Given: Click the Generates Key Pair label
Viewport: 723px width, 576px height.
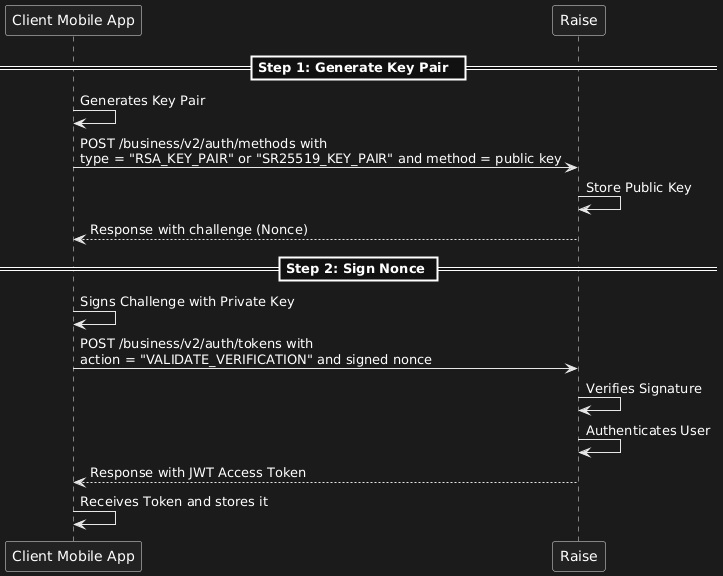Looking at the screenshot, I should 134,101.
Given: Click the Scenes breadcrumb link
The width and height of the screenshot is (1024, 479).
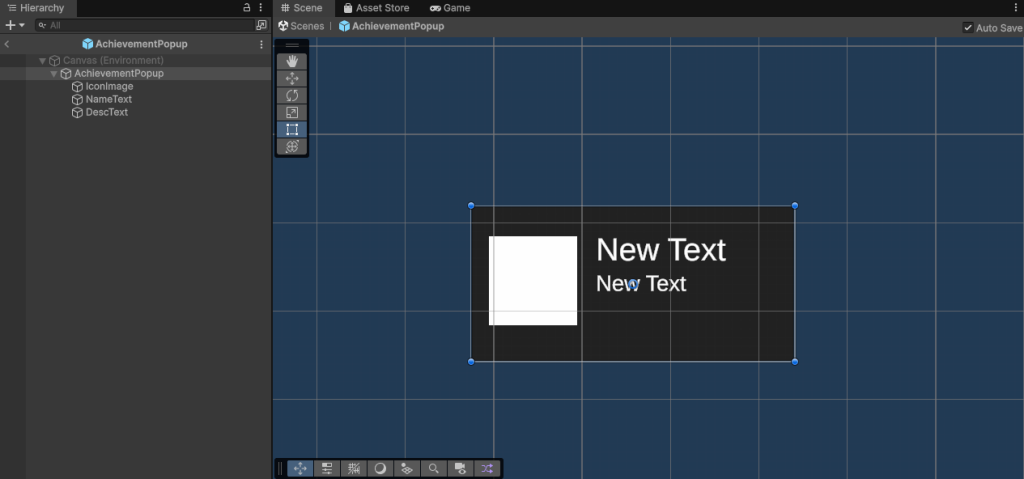Looking at the screenshot, I should pos(301,26).
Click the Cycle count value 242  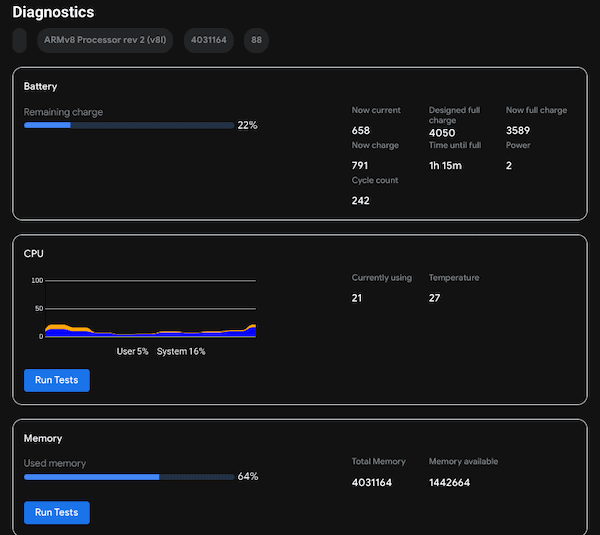[x=361, y=200]
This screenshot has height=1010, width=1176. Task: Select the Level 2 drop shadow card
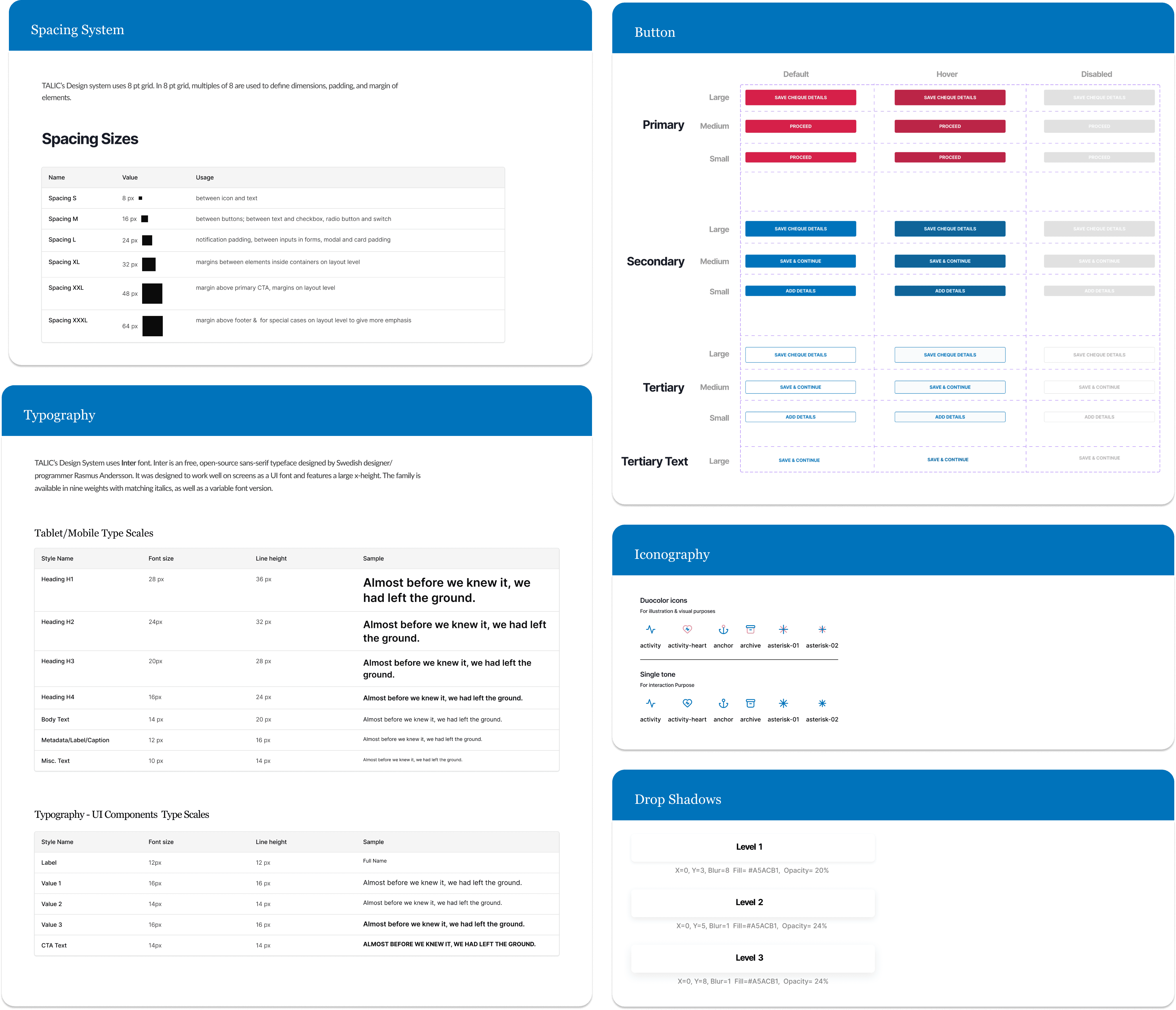pyautogui.click(x=753, y=903)
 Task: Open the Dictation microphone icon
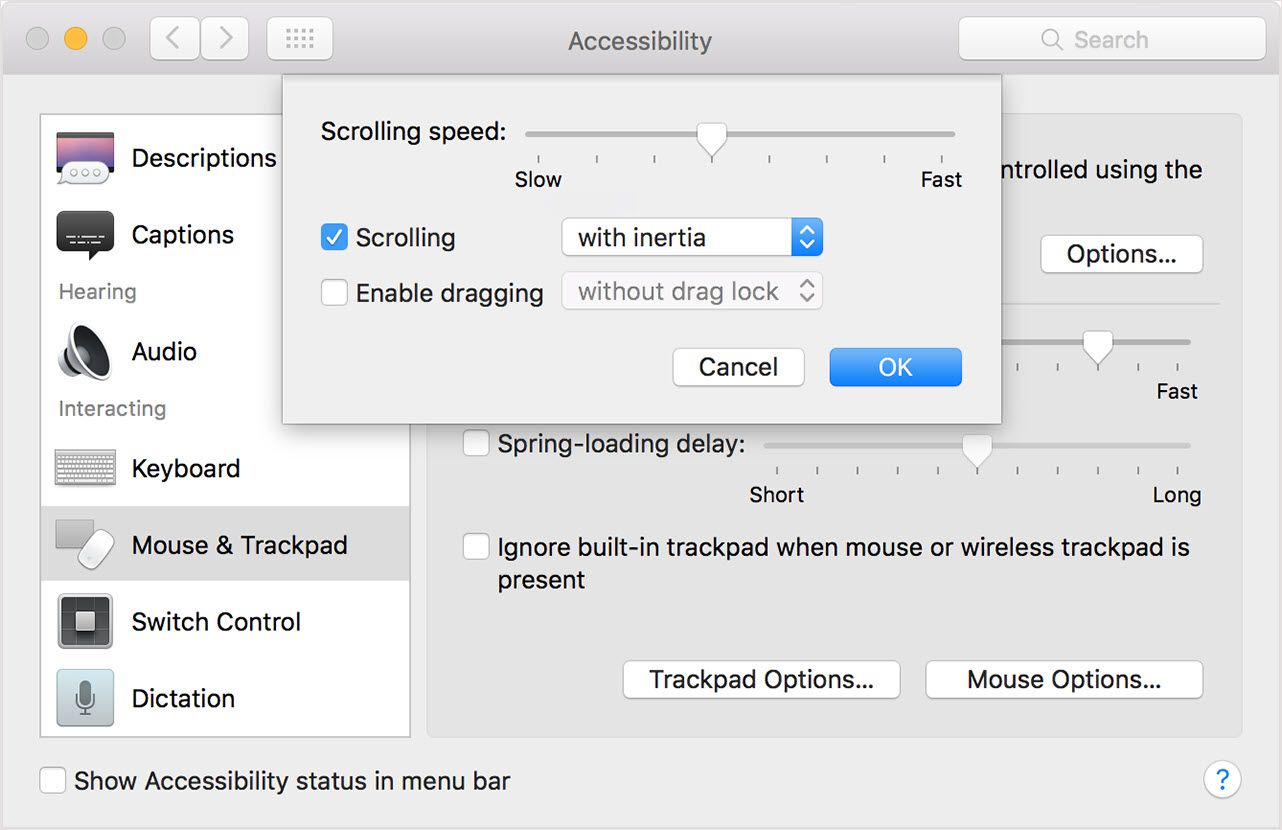point(85,698)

++++++++++++++++++++

> Directive
Reproduce the listing verbatim, beginning at the line that contains "This screenshot has" and continuing through the end of the listing. Omit the pictures from your answer.

> Finished task
This screenshot has height=1010, width=1176. Task: Select the Level 2 drop shadow card
pyautogui.click(x=753, y=903)
 Task: Open the Dictation microphone icon
point(85,698)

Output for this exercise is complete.